Monday of the Thirtieth Week in Ordinary Time

LECTIONARY
479

FIRST READING
EPH 4:32–5:8

Brothers and sisters:
Be kind to one another, compassionate,
forgiving one another as God has forgiven you in Christ.

Be imitators of God, as beloved children, and live in love,
as Christ loved us and handed himself over for us
as a sacrificial offering to God for a fragrant aroma.
Immorality or any impurity or greed must not even be mentioned among you,
as is fitting among holy ones,
no obscenity or silly or suggestive talk, which is out of place,
but instead, thanksgiving.
Be sure of this, that no immoral or impure or greedy person,
that is, an idolater,
has any inheritance in the Kingdom of Christ and of God.

Let no one deceive you with empty arguments,
for because of these things
the wrath of God is coming upon the disobedient.
So do not be associated with them.
For you were once darkness,
but now you are light in the Lord.
Live as children of light.

PSALM
PS 1:1-2, 3, 4 AND 6

Response: Behave like God as his very dear children.

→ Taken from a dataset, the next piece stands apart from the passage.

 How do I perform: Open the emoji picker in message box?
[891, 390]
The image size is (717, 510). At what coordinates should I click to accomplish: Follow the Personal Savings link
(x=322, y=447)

Blessed the man who follows not
the counsel of the wicked
Nor walks in the way of sinners,
nor sits in the company of the insolent,
But delights in the law of the LORD
and meditates on his law day and night.

He is like a tree
planted near running water,
That yields its fruit in due season,
and whose leaves never fade.
Whatever he does, prospers.

Not so the wicked, not so;
they are like chaff which the wind drives away.
For the LORD watches over the way of the just,
but the way of the wicked vanishes.

GOSPEL
LK 13:10-17

Jesus was teaching in a synagogue on the sabbath.
And a woman was there who for eighteen years
had been crippled by a spirit;
she was bent over, completely incapable of standing erect.
When Jesus saw her, he called to her and said,
“Woman, you are set free of your infirmity.”
He laid his hands on her,
and she at once stood up straight and glorified God.
But the leader of the synagogue,
indignant that Jesus had cured on the sabbath,
said to the crowd in reply,
“There are six days when work should be done.
Come on those days to be cured, not on the sabbath day.”
The Lord said to him in reply, “Hypocrites!
Does not each one of you on the sabbath
untie his ox or his ass from the manger
and lead it out for watering?
This daughter of Abraham,
whom Satan has bound for eighteen years now,
ought she not to have been set free on the sabbath day
from this bondage?”
When he said this, all his adversaries were humiliated;
and the whole crowd rejoiced at all the splendid deeds done by him.

Daily Reflection

29th October 2018

Jesus demonstrated not just the power and authority, but also the liberating love of God each time He reached out to people who were shackled by physical and emotional sickness, personal weakness and sin, or those possessed by some evil power. It took but a word from Jesus to instantly release the woman from her infirmity, in today’s narrative. The Jewish leaders were indignant that Jesus was carrying out the ‘work of healing’ on the Sabbath, the holy day of rest. They were so caught up in their ritual observance of the Sabbath that they lost sight of God’s mercy and goodness. The Sabbath Law did not stop Jesus; He was the merciful face of God, who does not restrict His mercy and love to six days of the week!

We are - each one of us - God’s children and St. Paul exhorts us to imitate God; this is best done by being loving and forgiving like He is.

Am I the visible loving presence of God to people around me?